POCATELLO — New school board members in East Idaho say they’re focused on the kids.
Idaho EdNews spoke to four winning trustees who centered their interests on traditional educational offerings, like technical education and career preparation, rather than hot-button issues that dominated some campaigns statewide.
Bonneville Joint School District welcomes two relatively new trustees — a brand new board member and another who ran for the seat she had been appointed to in September. The Pocatello-Chubbuck School District brings in three new faces after an impassioned campaign period.
Incumbents ran in 11 of the 16 races across East Idaho and four lost their seats in Pocatello, Bonneville, Blackfoot and Aberdeen.
Two members of Lt. Gov Janice McGeachin’s indoctrination task force lost handily in bids for trustee seats in Blackfoot and Sugar-Salem. McGeachin, a 2022 gubernatorial candidate, organized the task force to probe for purported indoctrination in the state’s public schools.
Preparing for the future
Trustees in Idaho Falls and Bonneville schools have set their sights on improving and expanding career readiness programs.
In Bonneville, trustee-elect Randy Smith beat out incumbent Scott Lynch with 61% of the vote. Smith said he ran for office to help better prepare students for the world — boasting ideas for expanded trade school options and a goal to get all kids reading on grade level. He suggested that East Idaho’s largest district could add more trustees to its board. He would like to see it expand to at least seven trustees for more patron representation.
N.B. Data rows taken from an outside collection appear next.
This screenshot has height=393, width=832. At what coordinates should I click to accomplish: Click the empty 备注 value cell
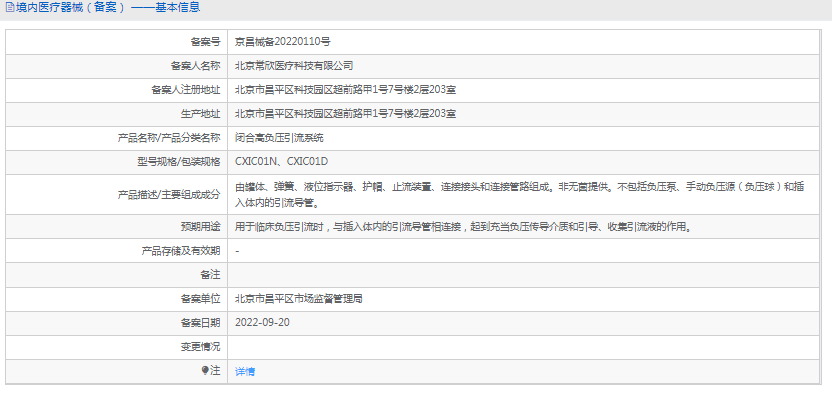(x=524, y=275)
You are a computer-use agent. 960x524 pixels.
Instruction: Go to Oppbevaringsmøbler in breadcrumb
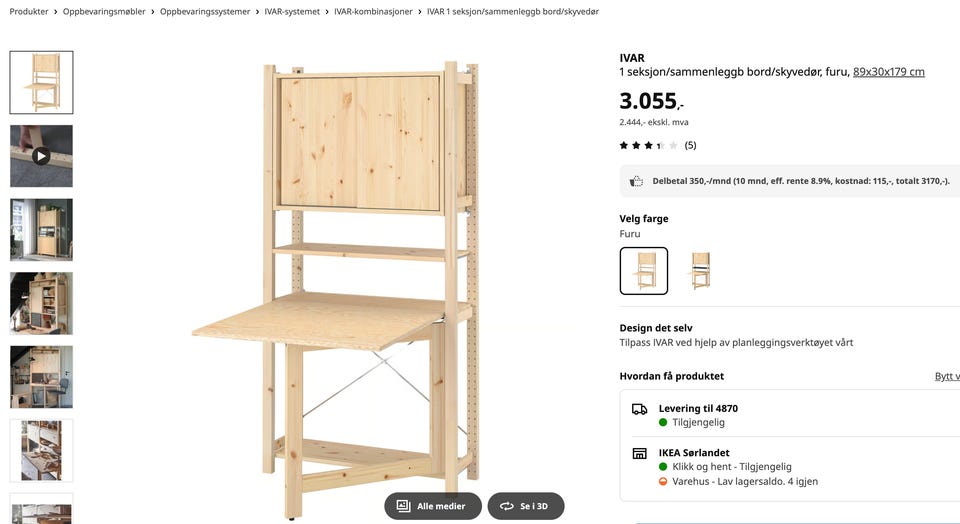[104, 12]
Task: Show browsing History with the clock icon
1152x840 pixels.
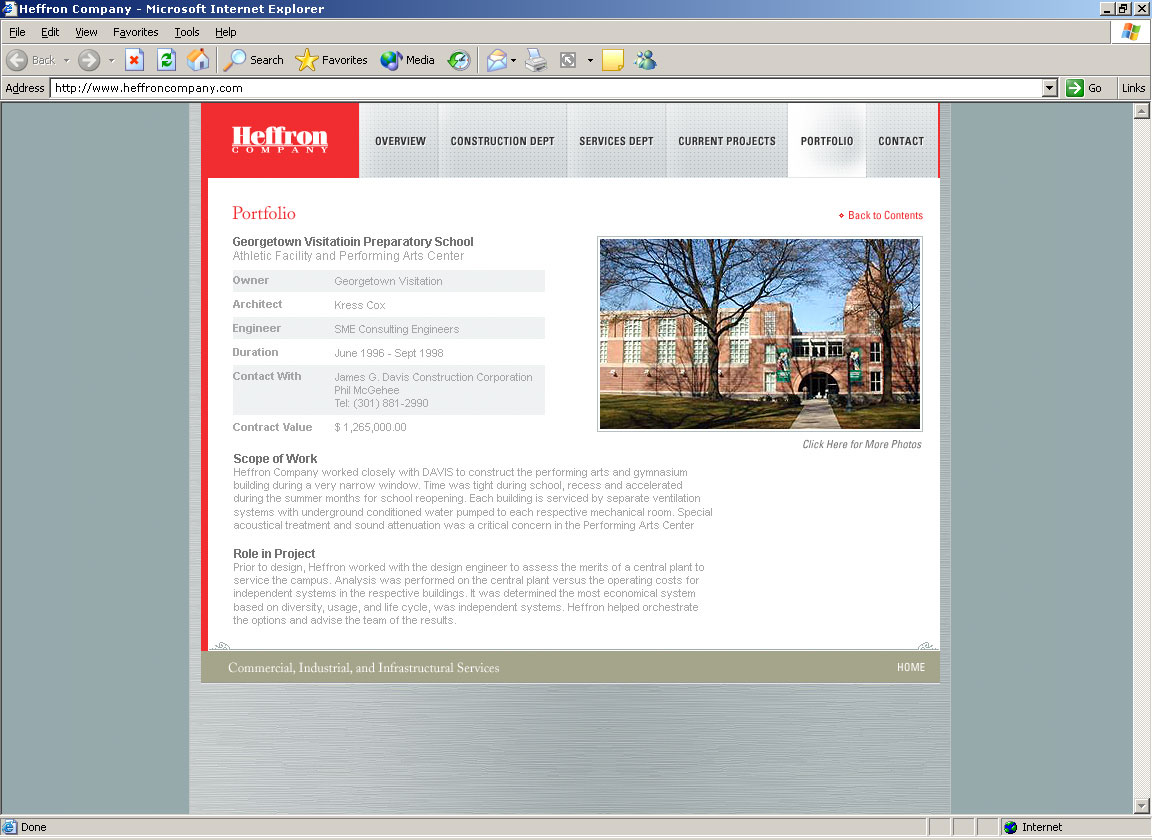Action: click(458, 60)
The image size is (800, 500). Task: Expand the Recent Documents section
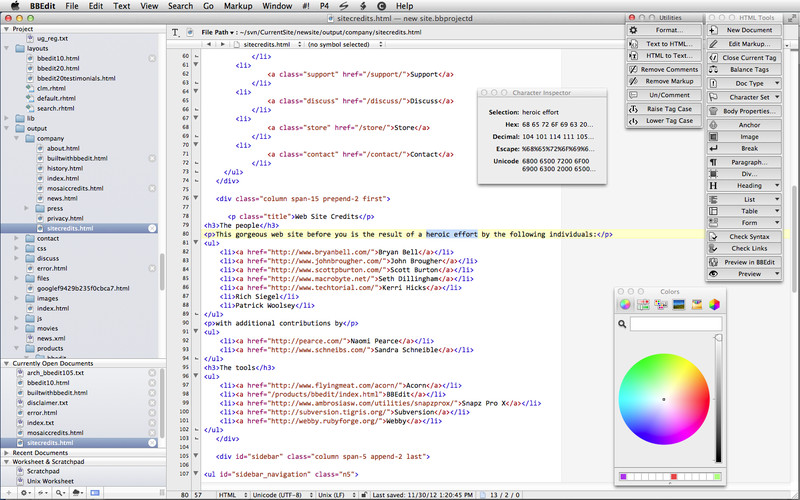[6, 453]
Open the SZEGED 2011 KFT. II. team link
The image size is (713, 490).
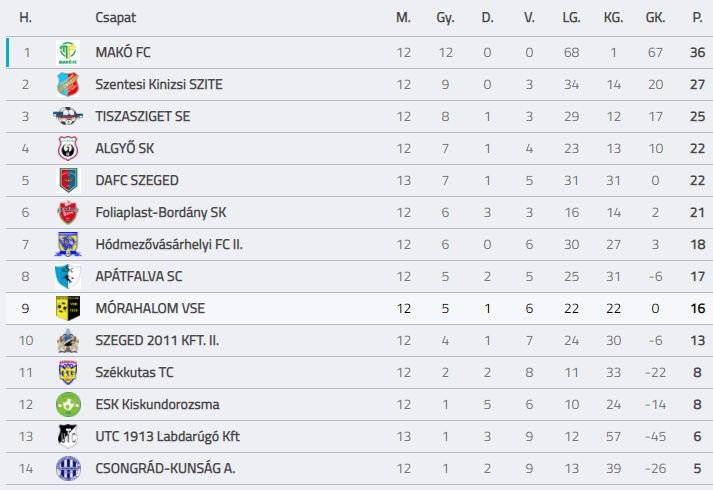tap(157, 340)
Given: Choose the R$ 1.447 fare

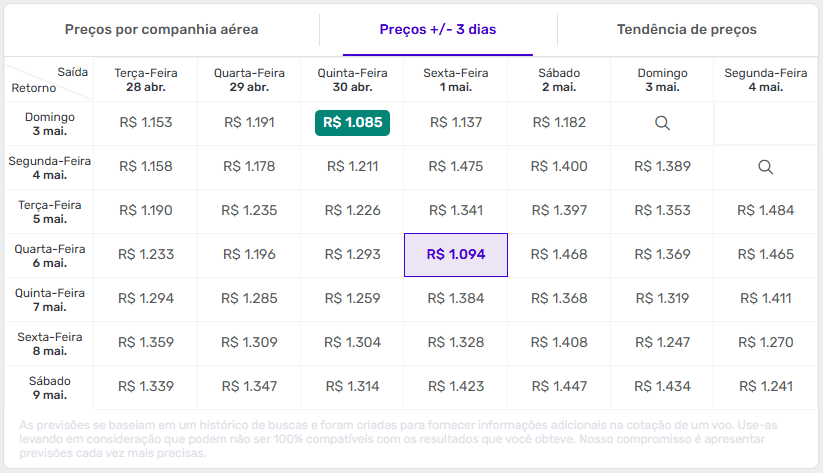Looking at the screenshot, I should 558,387.
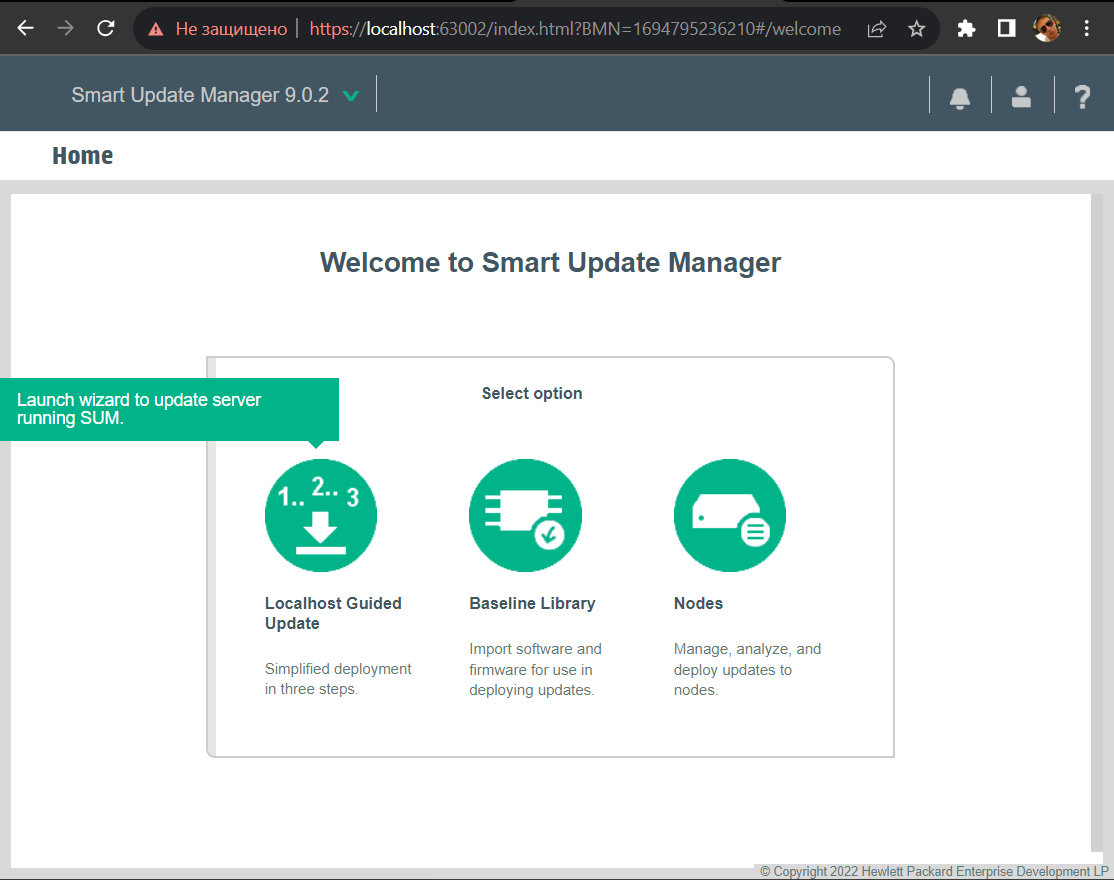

“I can’t see that anybody has done it in the state, but I don’t think that should preclude us from doing something productive,” Smith said.
Bonneville also welcomes to its board Carissa Coats, who took 61% of the vote over Matthew Sather.
Paul Haacke, an Idaho Falls trustee who was appointed in 2019, said he wanted to focus on expanding career-technical education opportunities for students. He said more solutions are needed because industry needs more certified welders and others with technical skills. He said greater resources are needed to address student mental health, which has become a focal point in schools during the pandemic.
“Students today have so much more pressure on them than anything I had when I was in high school,” Haacke said, naming social media as one area of concern.
Building bridges
The Pocatello-Chubbuck School District’s three new trustees secured their seats after a campaign that followed a failed recall attempt.
Heather Clarke, who won 58% of the vote over two opponents, said she brings to the table an open mind without an agenda. She wants to learn more about school funding and about the issues the district and administration face.
“The challenge we have is entering into the position mid-year, so I do not want to be ‘disruptive,’” Clarke wrote in an email to EdNews. She’d rather use this time to “listen, observe how things run in general and also get to know my fellow Board members first.”
The other newcomer, Deanna Judy, beat out board chairman Dave Mattson after winning 56% of the vote. In her campaign, she worried about critical race theory’s impact on the educational system, saying that the concept is not being taught in area schools, but claiming that some adjacent concepts, including equity and “social justice,” are creeping into coursework.
After the race, Judy laid out goals to foster communication between parents and school leaders. She told EdNews in an email that she hopes this will boost school enrollment, and that the recent recall effort in her district was driven by a feeling of being “shut out of the decision-making process.”
“I know that school board members have to make decisions that are sometimes difficult and unpopular, but I hope that through open communication we can retain the support of our parents, teachers and community,” Judy said.
Pocatello’s board also welcomes Angie Oliver, who ran unopposed.
Outgoing trustee reflects
Amid the turnover of incumbents in East Idaho school board elections and statewide, Mattson said districts will lose out on important institutional knowledge about how to serve kids. That becomes important when trustees grapple with issues like teacher retention, he said, as bad policies could spur some to retire early, forcing districts to seek out new hires.
“We’ve been there,” Mattson said of incumbent trustees. “We know all the acronyms” that are key to the job and the state and federal regulations that officials must abide by. “It’s much harder for a person coming in to learn that stuff.”
The two-term trustee thinks he was ousted in part over COVID-19 animosity — and other complaints about the board’s approach to renaming a controversial Native American mascot and redrawing school boundaries — that fueled failed recall attempts.
“I think we got voted out because we were part of that ugly period,” Mattson said.
But if he had to re-do the schools’ COVID-19 approach — which involved mask requirements and hybrid learning — he’d do it all over again.